In May of 1894, employees
of George Pullman's Palace Car Corporation, already fed up with the company's
paternalism and hard line against unions, went on strike in protest of
large wage cuts that left them unable to eat after paying high rents
in the company-owned town at 111th and Cottage Grove in Chicago. The
workers were affiliated with the American Railway Union, the first 'industrial'
union to admit both skilled and unskilled workers as members. Honoring
the strike, railroad workers--both ARU members and nonmembers--in 26
states across the country refused to move trains if they contained Pullman
cars. Because the US mail was transported via trains that contained Pullman
cars, the ARU was accused of interfering with the mails, a Federal crime.

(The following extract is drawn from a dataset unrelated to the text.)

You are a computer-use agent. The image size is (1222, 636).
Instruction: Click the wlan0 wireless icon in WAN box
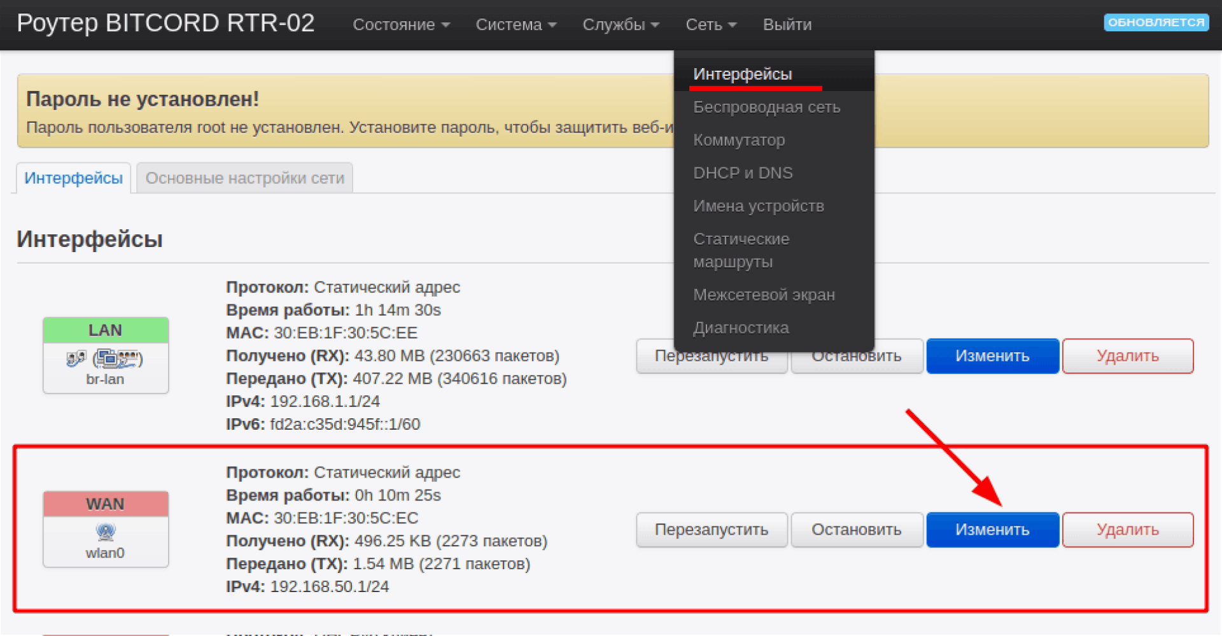point(106,532)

The union offered to remove the Pullman cars and handle the trains without
them, but the US Attorney General, who sat on the board of directors
of several railroad companies, refused and secured several injunctions
against the American Railway Union. Meanwhile, civil disturbance had
broken out at some railyards on the southside. Ignoring the protests
of Governor John Peter Altgeld, who believed state police were ably handling
the situation, US President Grover Cleveland called federal troops into
Chicago on July 4. By July 7, the leadership of the American Railway
Union was in jail, and the union limped along for a few years until folding
in 1897. George Pullman died the same year, and the company was forced
to sell the town in 1898. It is now a Chicago neighborhood designation.